Generally speaking, the most popular items that Lubarsky sells typically fall into five categories: electronics, beauty products, groceries, toys, and health products, he says.

But, because the popularity of various products may rise or fall depending on factors ranging from consumer trends to seasonal demand, Lubarsky's inventory tends to run all over the map. For instance, when CNBC Make It spoke with Lubarsky, his warehouse had boxes filled with everything from vitamins and lotions to cookies and tea bags, not to mention Nerf toys, Funko toy figurines, and nausea-relief lozenges for pregnant women.

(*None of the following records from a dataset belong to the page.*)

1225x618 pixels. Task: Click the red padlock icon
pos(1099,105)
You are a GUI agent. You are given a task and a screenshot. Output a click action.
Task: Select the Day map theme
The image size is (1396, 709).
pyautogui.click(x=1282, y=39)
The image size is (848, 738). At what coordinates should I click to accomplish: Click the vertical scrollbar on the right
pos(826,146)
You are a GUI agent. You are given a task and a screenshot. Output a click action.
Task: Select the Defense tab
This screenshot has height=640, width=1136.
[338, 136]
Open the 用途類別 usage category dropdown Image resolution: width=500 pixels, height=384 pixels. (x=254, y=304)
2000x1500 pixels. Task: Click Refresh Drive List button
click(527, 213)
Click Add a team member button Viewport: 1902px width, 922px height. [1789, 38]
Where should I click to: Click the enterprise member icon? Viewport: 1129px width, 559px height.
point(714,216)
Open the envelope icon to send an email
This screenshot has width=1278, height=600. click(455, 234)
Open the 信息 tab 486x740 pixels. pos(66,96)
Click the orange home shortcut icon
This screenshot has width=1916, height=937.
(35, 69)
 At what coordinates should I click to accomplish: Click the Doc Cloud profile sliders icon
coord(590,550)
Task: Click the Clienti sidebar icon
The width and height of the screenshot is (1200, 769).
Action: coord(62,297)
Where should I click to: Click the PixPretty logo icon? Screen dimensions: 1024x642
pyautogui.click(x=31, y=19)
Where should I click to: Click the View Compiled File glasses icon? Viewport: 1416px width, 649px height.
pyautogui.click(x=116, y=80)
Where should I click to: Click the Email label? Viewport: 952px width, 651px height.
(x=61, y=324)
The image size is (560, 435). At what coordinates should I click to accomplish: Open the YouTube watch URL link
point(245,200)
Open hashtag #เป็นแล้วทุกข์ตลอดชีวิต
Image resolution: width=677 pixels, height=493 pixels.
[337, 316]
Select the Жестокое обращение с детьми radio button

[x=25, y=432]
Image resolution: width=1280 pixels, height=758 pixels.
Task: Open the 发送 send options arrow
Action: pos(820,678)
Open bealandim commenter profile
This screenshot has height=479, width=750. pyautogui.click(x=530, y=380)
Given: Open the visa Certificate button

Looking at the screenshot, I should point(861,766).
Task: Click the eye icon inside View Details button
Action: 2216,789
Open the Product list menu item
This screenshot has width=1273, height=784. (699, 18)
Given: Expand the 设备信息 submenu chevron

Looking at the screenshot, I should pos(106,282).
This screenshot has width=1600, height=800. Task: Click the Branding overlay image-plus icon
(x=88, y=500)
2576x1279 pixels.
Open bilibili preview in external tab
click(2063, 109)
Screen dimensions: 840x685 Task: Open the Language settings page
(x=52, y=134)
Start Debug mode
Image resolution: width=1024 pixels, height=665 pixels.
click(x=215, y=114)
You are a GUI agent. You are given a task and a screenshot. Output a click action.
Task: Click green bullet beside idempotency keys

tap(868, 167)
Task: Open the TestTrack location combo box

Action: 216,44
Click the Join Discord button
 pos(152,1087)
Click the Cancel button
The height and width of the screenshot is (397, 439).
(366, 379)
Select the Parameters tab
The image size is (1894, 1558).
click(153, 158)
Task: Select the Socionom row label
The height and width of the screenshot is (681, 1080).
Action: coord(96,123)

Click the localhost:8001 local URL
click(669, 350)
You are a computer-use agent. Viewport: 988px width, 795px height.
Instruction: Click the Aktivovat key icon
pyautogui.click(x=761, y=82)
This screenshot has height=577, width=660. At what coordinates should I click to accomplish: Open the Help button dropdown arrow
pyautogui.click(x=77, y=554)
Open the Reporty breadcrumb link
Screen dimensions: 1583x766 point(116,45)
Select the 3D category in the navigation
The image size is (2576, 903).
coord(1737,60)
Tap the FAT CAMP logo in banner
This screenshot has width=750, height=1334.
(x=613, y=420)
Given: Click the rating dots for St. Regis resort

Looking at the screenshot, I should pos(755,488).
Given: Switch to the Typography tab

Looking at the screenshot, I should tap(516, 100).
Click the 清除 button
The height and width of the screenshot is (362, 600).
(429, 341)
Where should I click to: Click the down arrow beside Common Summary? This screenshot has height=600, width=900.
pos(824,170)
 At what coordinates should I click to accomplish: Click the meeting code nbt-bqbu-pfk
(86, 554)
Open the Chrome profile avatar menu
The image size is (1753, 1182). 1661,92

But Lubarsky is really only interested in his ability to move the items and make a decent profit. So when deciding what to buy, the first thing he checks on Amazon's Fulfillment by Amazon (FBA) site is an item's rank among best-selling products to get an idea of its "sales velocity," which is how many units of each product are sold per day, on average. (He likens the process of closely watching the sale prices of certain products to decide which ones to buy more of and which ones to stop purchasing to that of his old gig as an investment portfolio manager.)

"If I'm spending money I want to know that, no matter what, I can sell that product and get my money back," Lubarsky says. For the most part, Lubarsky is unlikely to consider any product that is outside of the 50,000 top sellers on Amazon's ranking, because anything ranked worse than that is more likely to leave him with unsold inventory, he says.

The second factor he considers is the expected return on his investment (or, ROI). "I am looking for an ROI of at least 30 percent," he says. "If I'm spending $10 on a product, I want to get back at least a $3 profit."

What's more, Lubarsky's third rule is that he doesn't want to buy a product unless he's getting at least a minimum of $3 profit per item, because otherwise the margin is too small to be worth the time and effort. "I won't take a 30 percent ROI on a $2 product," he says, because the profit would only be 60 cents.

"If those three things check out, I make a small test order, I buy some of the product, I send it to Amazon," Lubarsky tells CNBC Make It. "If it sells well — no problems, no issues — I see how many I'm selling, then when it's time to reorder that item, I'll buy a little more and just rinse and repeat that process and then scale it out."

Lubarsky repeats that same process every day and he now also employs a team of virtual assistants — about five people who work remotely on a variety of tasks, such as researching brands and products that might make good investments for Lubarsky, as well as contacting suppliers and handling customer service tasks like responding to emails and messages from Amazon customers.

Living the dream

Raking in nearly $20 million in annual revenue is obviously a far cry from where Lubarsky was just seven years ago, when he was deeply in debt and living at home with his mother. Now, Lubarsky and his wife, Frances, live together with their young daughter in a Brooklyn apartment and are hoping to move into a house in 2019.

Lubarsky fully credits his business for turning his life around, but just because Lubarsky's life turned around, he doesn't want to give the impression that making millions on Amazon is easy.

Selling on Amazon isn't a "a get-rich-quick scheme or something that's passive income where you do it one or two hours a day, or a week, from your laptop on the beach somewhere," Lubarsky says. "Selling on Amazon is [an] amazing, incredible business, but much like any business, it's a real business [that] requires work, it requires effort.

"I often compare my Amazon business to someone opening up a brick-and-mortar business, or a restaurant or any kind of real physical business. It requires work, investment, time, patience — there's a million different things that can go wrong, but for the person who's willing to put in the work, I think this is an incredible business."